__WHAT NEEDS TO BE DONE__
Render the material below as a JSON array of strings, one string per line, leaving out blank lines.
** BEGIN **
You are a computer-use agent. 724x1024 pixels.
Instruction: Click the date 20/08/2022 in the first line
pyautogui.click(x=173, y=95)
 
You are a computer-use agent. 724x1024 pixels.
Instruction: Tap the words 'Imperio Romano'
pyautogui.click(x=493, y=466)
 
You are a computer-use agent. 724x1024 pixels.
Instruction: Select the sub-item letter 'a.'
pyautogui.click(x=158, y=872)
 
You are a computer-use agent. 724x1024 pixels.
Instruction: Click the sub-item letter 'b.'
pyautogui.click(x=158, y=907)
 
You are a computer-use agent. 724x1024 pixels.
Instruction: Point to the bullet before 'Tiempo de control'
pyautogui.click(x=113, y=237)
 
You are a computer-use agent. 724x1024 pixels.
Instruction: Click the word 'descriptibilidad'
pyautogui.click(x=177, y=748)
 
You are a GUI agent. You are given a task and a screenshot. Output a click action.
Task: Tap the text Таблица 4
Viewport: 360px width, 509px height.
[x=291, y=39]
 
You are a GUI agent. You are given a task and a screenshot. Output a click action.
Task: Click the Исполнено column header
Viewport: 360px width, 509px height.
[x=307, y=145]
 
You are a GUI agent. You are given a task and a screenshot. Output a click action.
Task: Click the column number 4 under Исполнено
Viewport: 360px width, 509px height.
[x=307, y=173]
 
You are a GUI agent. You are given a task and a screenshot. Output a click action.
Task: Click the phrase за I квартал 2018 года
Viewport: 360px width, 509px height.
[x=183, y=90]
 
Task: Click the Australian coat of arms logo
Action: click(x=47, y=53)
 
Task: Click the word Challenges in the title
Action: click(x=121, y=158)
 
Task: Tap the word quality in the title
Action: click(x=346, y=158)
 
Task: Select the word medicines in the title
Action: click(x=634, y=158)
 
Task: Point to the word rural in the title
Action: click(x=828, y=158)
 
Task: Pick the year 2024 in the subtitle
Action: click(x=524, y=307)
** END **
__ANSWER BELOW__
[
  "You are a computer-use agent. 724x1024 pixels.",
  "Instruction: Click the date 20/08/2022 in the first line",
  "pyautogui.click(x=173, y=95)",
  "You are a computer-use agent. 724x1024 pixels.",
  "Instruction: Tap the words 'Imperio Romano'",
  "pyautogui.click(x=493, y=466)",
  "You are a computer-use agent. 724x1024 pixels.",
  "Instruction: Select the sub-item letter 'a.'",
  "pyautogui.click(x=158, y=872)",
  "You are a computer-use agent. 724x1024 pixels.",
  "Instruction: Click the sub-item letter 'b.'",
  "pyautogui.click(x=158, y=907)",
  "You are a computer-use agent. 724x1024 pixels.",
  "Instruction: Point to the bullet before 'Tiempo de control'",
  "pyautogui.click(x=113, y=237)",
  "You are a computer-use agent. 724x1024 pixels.",
  "Instruction: Click the word 'descriptibilidad'",
  "pyautogui.click(x=177, y=748)",
  "You are a GUI agent. You are given a task and a screenshot. Output a click action.",
  "Task: Tap the text Таблица 4",
  "Viewport: 360px width, 509px height.",
  "[x=291, y=39]",
  "You are a GUI agent. You are given a task and a screenshot. Output a click action.",
  "Task: Click the Исполнено column header",
  "Viewport: 360px width, 509px height.",
  "[x=307, y=145]",
  "You are a GUI agent. You are given a task and a screenshot. Output a click action.",
  "Task: Click the column number 4 under Исполнено",
  "Viewport: 360px width, 509px height.",
  "[x=307, y=173]",
  "You are a GUI agent. You are given a task and a screenshot. Output a click action.",
  "Task: Click the phrase за I квартал 2018 года",
  "Viewport: 360px width, 509px height.",
  "[x=183, y=90]",
  "Task: Click the Australian coat of arms logo",
  "Action: click(x=47, y=53)",
  "Task: Click the word Challenges in the title",
  "Action: click(x=121, y=158)",
  "Task: Tap the word quality in the title",
  "Action: click(x=346, y=158)",
  "Task: Select the word medicines in the title",
  "Action: click(x=634, y=158)",
  "Task: Point to the word rural in the title",
  "Action: click(x=828, y=158)",
  "Task: Pick the year 2024 in the subtitle",
  "Action: click(x=524, y=307)"
]